NEW safe passing distance rules will do little to improve the relationship between motorists and cyclists, a local cycling club president says.
From November 30, drivers overtaking a cyclist must keep a 1m gap between their car and those on a bike while on a road with a speed limit up to 60km/h.
A 1.5m gap will be needed on roads with a speed limit over 60km/h.
Melville Fremantle Cycling Club president Russell Miller said the new rules were long overdue, with the relationship between cyclists and motorists as bad as he had seen in 50 years.
But he does not believe all will suddenly be rosy between drivers and cyclists.
“(The rules) shouldn’t even be necessary and wouldn’t be if both parties respected each other,” he said.
“I think they’re adequate but it doesn’t mean the situation will necessarily change.”
The penalty for drivers who break the new law is a $400 fine and four demerit points.
Mr Miller said enforcement would be difficult unless motorists or cyclists come forward with video footage.
Atwell cyclist Mark Pearmine, a truck driver for 27 years, said some “headway was being made”.
“You can imagine the arguments I’ve had with my truck driver friends,” he said.
“I do feel we’re making headway. People are more tolerating (of cyclists) and a lot better to get along with.
“With the new laws, every little bit helps.”Road Safety Minister Michelle Roberts said seven cyclists had been killed on WA roads this year.
“Cyclists are among our most vulnerable road users and these new rules are designed to provide greater protection and hopefully reduce the number of serious injuries and deaths,” she said.
WestCycle chairman Neil Hackett said the rules sent a “clear message” cyclists have a right to be on the road.
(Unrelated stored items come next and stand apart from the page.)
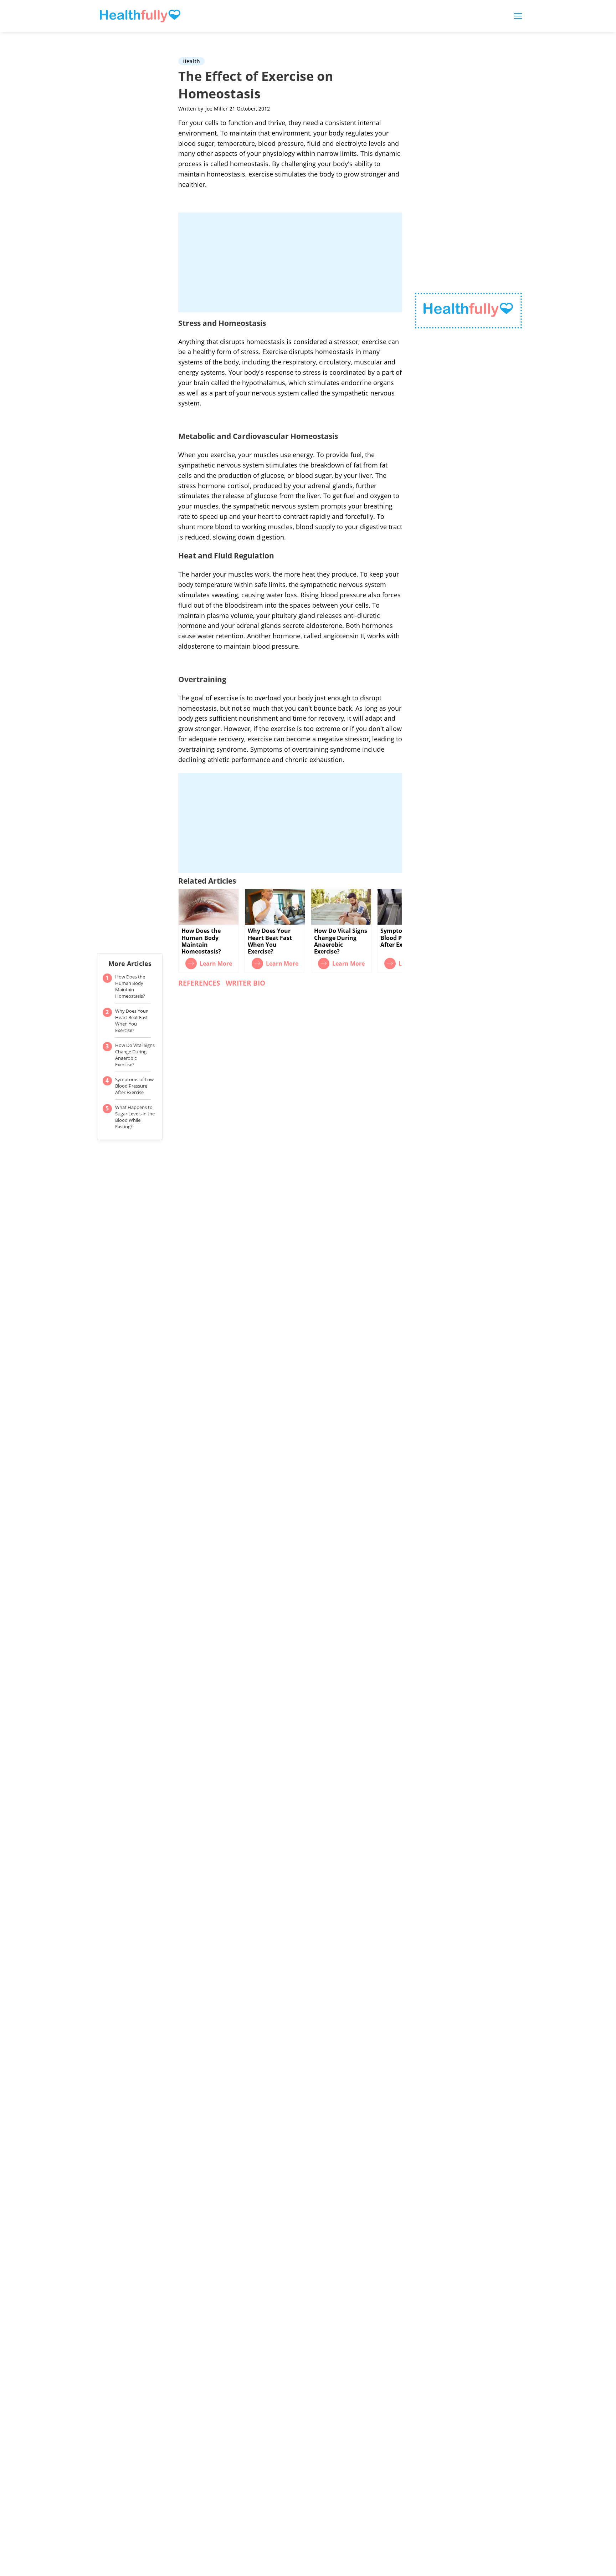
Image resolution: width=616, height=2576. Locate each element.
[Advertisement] (290, 262)
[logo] (468, 311)
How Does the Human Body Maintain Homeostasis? (130, 986)
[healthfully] (140, 16)
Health (191, 61)
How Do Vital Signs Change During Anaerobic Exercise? (135, 1055)
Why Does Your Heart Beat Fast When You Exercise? (131, 1020)
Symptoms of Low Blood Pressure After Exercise (134, 1085)
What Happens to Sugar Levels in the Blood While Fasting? (135, 1117)
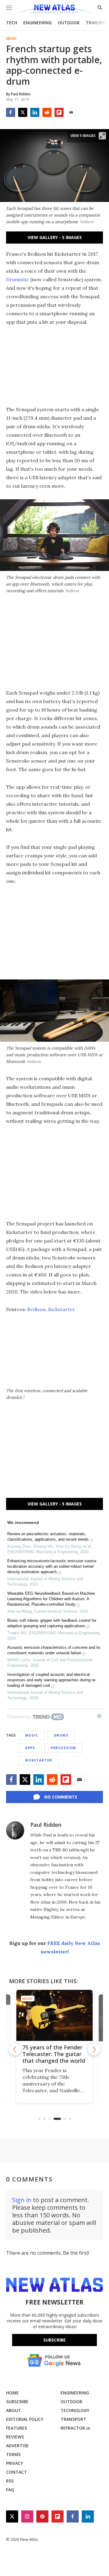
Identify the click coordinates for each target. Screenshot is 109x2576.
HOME (12, 2393)
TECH (11, 23)
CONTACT (16, 2472)
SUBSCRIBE (17, 2401)
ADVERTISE (17, 2445)
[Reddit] (46, 112)
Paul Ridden (45, 1824)
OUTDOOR (69, 23)
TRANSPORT (73, 2419)
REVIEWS (15, 2437)
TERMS (13, 2454)
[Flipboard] (59, 112)
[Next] (94, 2049)
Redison (36, 1309)
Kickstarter (61, 1309)
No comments (60, 1797)
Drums (61, 1735)
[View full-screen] (102, 135)
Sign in (21, 2200)
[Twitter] (22, 112)
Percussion (63, 1747)
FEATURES (16, 2428)
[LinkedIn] (34, 112)
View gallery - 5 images (55, 237)
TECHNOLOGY (75, 2410)
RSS (10, 2481)
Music (11, 38)
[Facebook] (10, 112)
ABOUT (13, 2410)
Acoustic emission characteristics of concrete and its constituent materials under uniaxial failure (54, 1650)
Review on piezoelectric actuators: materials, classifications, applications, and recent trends (48, 1537)
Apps (30, 1747)
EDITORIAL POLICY (24, 2419)
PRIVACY (14, 2463)
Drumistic (17, 279)
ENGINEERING (37, 23)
“This will make cycling in Western Australia a safer activity,” he said.
Bicycling Western Australia chief executive Debra Graham said the law provided clarity for riders and drivers.
“Both parties should aim to do the right thing,” she said.
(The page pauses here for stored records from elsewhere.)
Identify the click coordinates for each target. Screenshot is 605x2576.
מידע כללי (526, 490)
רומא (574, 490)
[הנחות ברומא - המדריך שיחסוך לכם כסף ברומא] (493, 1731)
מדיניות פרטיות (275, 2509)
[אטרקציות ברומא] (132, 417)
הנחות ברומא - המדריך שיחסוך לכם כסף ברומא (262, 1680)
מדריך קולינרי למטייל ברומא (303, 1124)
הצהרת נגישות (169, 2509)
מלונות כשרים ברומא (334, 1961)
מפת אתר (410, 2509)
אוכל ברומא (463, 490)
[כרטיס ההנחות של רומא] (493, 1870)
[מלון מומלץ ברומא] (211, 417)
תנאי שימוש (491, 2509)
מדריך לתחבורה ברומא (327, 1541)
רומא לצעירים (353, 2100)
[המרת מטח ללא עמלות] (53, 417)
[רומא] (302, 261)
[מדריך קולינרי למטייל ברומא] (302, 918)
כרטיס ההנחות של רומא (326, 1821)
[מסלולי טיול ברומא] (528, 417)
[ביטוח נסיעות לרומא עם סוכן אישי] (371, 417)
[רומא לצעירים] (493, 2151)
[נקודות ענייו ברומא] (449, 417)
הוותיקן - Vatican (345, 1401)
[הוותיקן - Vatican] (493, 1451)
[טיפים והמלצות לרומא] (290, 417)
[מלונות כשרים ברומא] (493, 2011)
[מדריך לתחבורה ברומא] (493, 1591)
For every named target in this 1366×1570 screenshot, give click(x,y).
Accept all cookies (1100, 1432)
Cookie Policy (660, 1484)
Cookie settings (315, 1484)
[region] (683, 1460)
A spokeswoman for Main Roads WA said the safety initiative does not currently require any alteration to existing roads.
City of Melville’s acting chief executive Christine Young confirmed the new rules were not expected to impact road design, but instead the way drivers consider bike riders.
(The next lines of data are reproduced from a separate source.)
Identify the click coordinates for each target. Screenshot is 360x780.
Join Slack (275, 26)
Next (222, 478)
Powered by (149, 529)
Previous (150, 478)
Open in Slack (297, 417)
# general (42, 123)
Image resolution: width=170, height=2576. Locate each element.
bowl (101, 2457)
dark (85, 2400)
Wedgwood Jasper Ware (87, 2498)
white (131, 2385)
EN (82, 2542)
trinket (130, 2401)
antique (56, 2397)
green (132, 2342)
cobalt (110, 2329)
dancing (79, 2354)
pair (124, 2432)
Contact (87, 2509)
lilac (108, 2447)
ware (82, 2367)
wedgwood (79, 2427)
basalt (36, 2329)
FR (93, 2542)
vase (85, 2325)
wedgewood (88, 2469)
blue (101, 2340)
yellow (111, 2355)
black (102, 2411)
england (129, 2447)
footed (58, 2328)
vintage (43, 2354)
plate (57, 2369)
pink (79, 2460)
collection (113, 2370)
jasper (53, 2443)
“The key here is that we don’t need to change roads, we need to change behaviours,” she said.
“A person on a bike is classified as a vehicle on the road under the Road Traffic Code 2000 and the new legislation provides clearer guidance about how much space drivers need to give to bike riders to be safe.”
Jandakot MLA Yaz Mubarakai said the new rules reflected a common sense approach promoting mutual respect between all road users.
A public awareness campaign will run to ensure drivers and other road users were aware of the new laws.
The new rules will be monitored by the Road Safety Commission, with a report provided to the Minister after two years.